23.8.15

Qiyam Al-Lail

Qiyam al-lail akan membawa lebih dekat kepada Tuhan, menjadi penebus berbagai kesalahan, dan penangkal penyakit tubuh.

PARA salaf shalih sangat rajin melakukan qiyam al-lail, di musim dingin maupun musim panas. Mereka memandang qiyam al-lail seakan-akan wajib bagi mereka.

Bahkan mereka berkata, “Setiap faqir (sufi) yang tidur di malam hari bukan karena kantuk yang tak tertahankan lagi, tentu tak sesuatu pun kan ia temukan dalam tarekat.”

Dalam hadist disebutkan, “Kalian, kerjakanlah qiyam al-lail, itu merupakan kebiasaan orang-orang salih sebelum kalian. Qiyam al-lail akan membawa kalian lebih dekat kepada Tuhan kalian. Ia juga akan menjadi penebus berbagai kesalahan kalian, pencegah dosa, dan penangkal penyakit tubuh.”

Ummu Sulaiman ibnu Dawud berkata, “Anakku! Jangan tidur malam, karena orang yang tidur malam, di hari kiamat akan datang sebagai orang tanpa kebaikan.”

Allah Ta`ala telah mewahyukan kepada Dawud a.s., “Hai Dawud! Orang yang mengaku cinta kepada-Ku, sementara saat malam tiba ia tidur melupakan-Ku, sungguh ia telah berbohong.”

Dalam sebuah hadist dinyatakan, “Sungguh, Allah Ta`ala akan membanggakan seorang hamba yang melaksakan tahajud di malam yang sangat dingin kepada para Malaikat-Nya. Dia berfirman, `Lihatlah hambaku, ia bangkit dari tempat tidurnya, meninggalkan dunia dan istrinya yang cantik, kemudian dengan kalam-Ku ia bermunajat kepada-Ku. Aku persaksikan kepada kalian bahwa Aku telah mengampuninya.”
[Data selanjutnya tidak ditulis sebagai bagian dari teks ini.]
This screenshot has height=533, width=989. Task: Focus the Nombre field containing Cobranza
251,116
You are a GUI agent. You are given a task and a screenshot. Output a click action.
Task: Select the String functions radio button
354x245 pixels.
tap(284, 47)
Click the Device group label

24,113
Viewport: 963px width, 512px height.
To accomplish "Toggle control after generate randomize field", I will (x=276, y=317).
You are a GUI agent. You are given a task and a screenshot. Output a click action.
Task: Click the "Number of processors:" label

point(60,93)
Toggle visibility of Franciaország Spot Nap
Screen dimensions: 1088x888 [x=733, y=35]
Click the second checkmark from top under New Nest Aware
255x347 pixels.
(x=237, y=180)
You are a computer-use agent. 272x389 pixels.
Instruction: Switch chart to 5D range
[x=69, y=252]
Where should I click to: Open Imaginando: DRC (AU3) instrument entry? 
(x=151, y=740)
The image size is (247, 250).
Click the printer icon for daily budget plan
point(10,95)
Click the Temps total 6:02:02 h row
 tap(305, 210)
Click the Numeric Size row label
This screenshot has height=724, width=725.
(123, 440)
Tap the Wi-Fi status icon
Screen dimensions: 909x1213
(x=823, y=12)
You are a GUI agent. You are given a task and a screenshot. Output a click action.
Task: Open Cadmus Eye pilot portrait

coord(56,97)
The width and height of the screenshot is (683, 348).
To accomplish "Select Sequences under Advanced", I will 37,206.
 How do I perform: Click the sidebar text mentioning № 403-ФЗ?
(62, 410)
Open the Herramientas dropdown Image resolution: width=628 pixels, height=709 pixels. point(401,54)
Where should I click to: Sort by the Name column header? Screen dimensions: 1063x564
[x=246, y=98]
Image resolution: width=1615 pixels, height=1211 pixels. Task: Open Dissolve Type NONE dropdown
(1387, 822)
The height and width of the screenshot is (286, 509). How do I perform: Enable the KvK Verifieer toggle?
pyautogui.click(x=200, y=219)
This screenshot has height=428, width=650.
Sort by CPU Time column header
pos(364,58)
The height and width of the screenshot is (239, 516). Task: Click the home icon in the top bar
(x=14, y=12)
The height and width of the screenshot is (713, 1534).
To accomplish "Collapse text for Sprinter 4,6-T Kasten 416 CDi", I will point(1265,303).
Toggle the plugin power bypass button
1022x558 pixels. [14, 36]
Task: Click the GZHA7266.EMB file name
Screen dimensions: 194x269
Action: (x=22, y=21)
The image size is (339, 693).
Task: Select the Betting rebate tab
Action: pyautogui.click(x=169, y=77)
Imam Zainal `Abidin r.a. berkata, “Suatu malam, karena terlalu kenyang makan roti, Yahya ibnu Zakariya a.s. tidur dan meninggalkan shalat malamnya. Kemudian Allah mewahyukan kepadanya, `Hai Yahya, jika Kuperlihatkan surga Firdaus kepadamu sekali saja, niscaya tubuhmu akan meleleh, lalu setelah air mata, engkau menangis darah, dan setelah mengenakan kain mori kasar perkabungan, engkau akan mengenakan baju besi.”

Suatu hari ketika melaksanakan shalat malam, `Umar ibnu al-Khaththab r.a. jatuh pingsan, mungkin karena ada satu ayat melewatinya. Sehingga, selama beberapa hari ia dijenguk bagai orang sakit. Selama kekhalifahannya, `Umar tidak pernah tidur, siang maupun malam, melainkan sekadar mengangguk karena kantuk, itu pun dalam keadaan duduk.

Ia berkata, “Jika aku tidur malam, hilanglah jiwaku, dan jika aku tidur siang, hilanglah rakyatku, sementara aku akan diminta pertanggungjawaban atas mereka.”

`Abdullah ibnu Mas`ud akan segera bangkit bertahajud jika penduduk telah tertidur pulas dan terdengar gema seperti gemuruh lebah, sampai memasuki waktu subuh.

Jika suatu saat Sufyan ats-Tsauri lalai akan dirinya akibat banyak makan, ia akan (menebusnya dengan) bangkit sepanjang malam, dan berkata, “Sungguh, keledai akan ditambah berat bebannya jika makannya ditambah.”

Setelah shalat Isya’, Thawus r.a. berbaring di ranjangnya, tapi ia demikian gelisah, dan tidak tidur sampai subuh. Seringkali ia bangkit sendirian dari mulai waktu Isya sampai terbit fajar, atau ia duduk sambil menunduk dan tidak berbicara sedikit pun sampai pagi. Ia berkata, “Sungguh, ketakutan terhadap neraka Jahannam akan melenyapkan tidur para hamba.”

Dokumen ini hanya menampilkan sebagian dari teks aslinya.